═════ 文書抜粋

報酬についてはよりどりみどりな自営業、でも、やっぱり高いに越したことはありません。私は建設系技術系の免許は持っていませんが、時給15ユーロ(約2,000円)以下では働きたくないと勝手に設定しています。
免許もないのにずいぶん強気だと思われそうですが、実働以外に諸々の書類関連もすべて自分でやらなければいけないのが自営業。そのすべてを仕事時間として換算すると、15ユーロは10ユーロ(約1,300円)前後になってしまうのです。
ドイツでも給料は銀行振込が一般的
実はドイツの主要銀行では、口座維持費なるものがかかります。口座開設するだけで毎月5ユーロから15ユーロ(約700〜2,000円)くらいかかるのです。それでは、なぜみんな口座を持っているのでしょうか。

══════════
═════ データ

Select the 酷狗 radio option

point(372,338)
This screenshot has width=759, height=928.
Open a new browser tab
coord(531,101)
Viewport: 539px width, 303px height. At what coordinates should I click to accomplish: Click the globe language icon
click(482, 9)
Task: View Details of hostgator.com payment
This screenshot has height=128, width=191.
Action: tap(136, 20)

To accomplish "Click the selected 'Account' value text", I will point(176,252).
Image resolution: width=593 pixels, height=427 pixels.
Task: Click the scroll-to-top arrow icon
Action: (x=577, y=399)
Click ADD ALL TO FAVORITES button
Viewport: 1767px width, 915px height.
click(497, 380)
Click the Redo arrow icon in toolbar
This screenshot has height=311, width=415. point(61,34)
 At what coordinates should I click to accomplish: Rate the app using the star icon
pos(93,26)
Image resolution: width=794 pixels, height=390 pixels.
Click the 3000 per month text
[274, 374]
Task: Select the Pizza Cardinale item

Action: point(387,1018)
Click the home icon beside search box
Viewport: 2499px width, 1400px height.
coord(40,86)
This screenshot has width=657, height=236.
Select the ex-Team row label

══════════

» **依頼 A**:
文書抜粋のうち「報酬についてはよりどりみどり」から始まり「1,300円)前後になってしまうのです。」まで続く部分を、「自営業」を「フリーランス」に変えて書き直してください。
» **依頼 B**:
文書抜粋によると、ドイツの主要銀行では口座を開設するだけで毎月どのくらいの費用がかかりますか。

» **解答 A**:
報酬についてはよりどりみどりなフリーランス、でも、やっぱり高いに越したことはありません。私は建設系技術系の免許は持っていませんが、時給15ユーロ(約2,000円)以下では働きたくないと勝手に設定しています。
免許もないのにずいぶん強気だと思われそうですが、実働以外に諸々の書類関連もすべて自分でやらなければいけないのがフリーランス。そのすべてを仕事時間として換算すると、15ユーロは10ユーロ(約1,300円)前後になってしまうのです。

» **解答 B**:
毎月5ユーロから15ユーロ(約700〜2,000円)くらいかかります。